Neosea has done a thread previously here. I found a bit of info on this page too.

Quote from above :


> Did you know that Watnall brickworks made the bricks not from clay, but from colliery spoil? One of the sources of this spoil was by rail from Moorgreen pit, a train came every day at approx 3:30 pm with about 10 wagons of spoil, and then after much puffing (ah the days of steam) and shunting dropped the wagons off and returned to Moorgreen with the previous days empty wagons.
> Moorgreen Pit
> 
> We also got spoil by road from Wollaton colliery. I believe this was because Wollaton pit was in a built up area and there were no tips attached to the colliery, the only way to dispose of the waste was to cart it away by road. One of my duties was to book the lorries in at the Watnall brickworks.
> ...



The brickworks site and land around it totalling 48 acres is for sale, a snip at £2,000,000!

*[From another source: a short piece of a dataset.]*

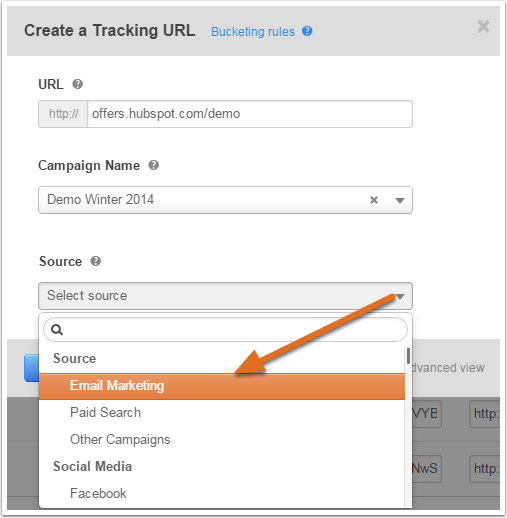Expand the Campaign Name dropdown arrow
Image resolution: width=507 pixels, height=518 pixels.
tap(400, 200)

I found this pic whilst searching the tinternet..






As it is now..





The kilns were numbered 1, 2 and 3 (from left to right) with No. 4 kiln being behind No. 3.

No.3 & No.4










Up the inside of No.2 chimney,










Almost mint brick


----------



## Trinpaul (Mar 22, 2009)

There's something very monolithic about those chimneys against the sky  great shots


----------



## Neosea (Mar 22, 2009)

Nice one guys, thanks for the mention.


----------



## Lightbuoy (Mar 22, 2009)

Like the "then & now" shots -thanks


----------



## Goldie87 (Mar 22, 2009)

Ah cool think I have been past here a few times but never actually checked it out


----------



## 85 Vintage (Mar 22, 2009)

Cheers peeps.



Lightbuoy said:


> Like the "then & now" shots -thanks



When I found the 'then' pic, thought ooooo I took one from a similar angle, very similar as it turned out.


----------



## Kaputnik (Mar 22, 2009)

Meant to have a look around here since seeing Neosea's pics, so as we were near, we had a nose around, the place is popular with trailbike riders, and a group of people with air rifles were taking pot-shots at who knows what,
85vintage takes a look into one of the chimneys...





not too sure what these pulley wheels would have been for... all the chimneys had them...





view from inside a chimney...





a tunnel went about 20ft or so underground and then turned a corner, maybe an air shaft?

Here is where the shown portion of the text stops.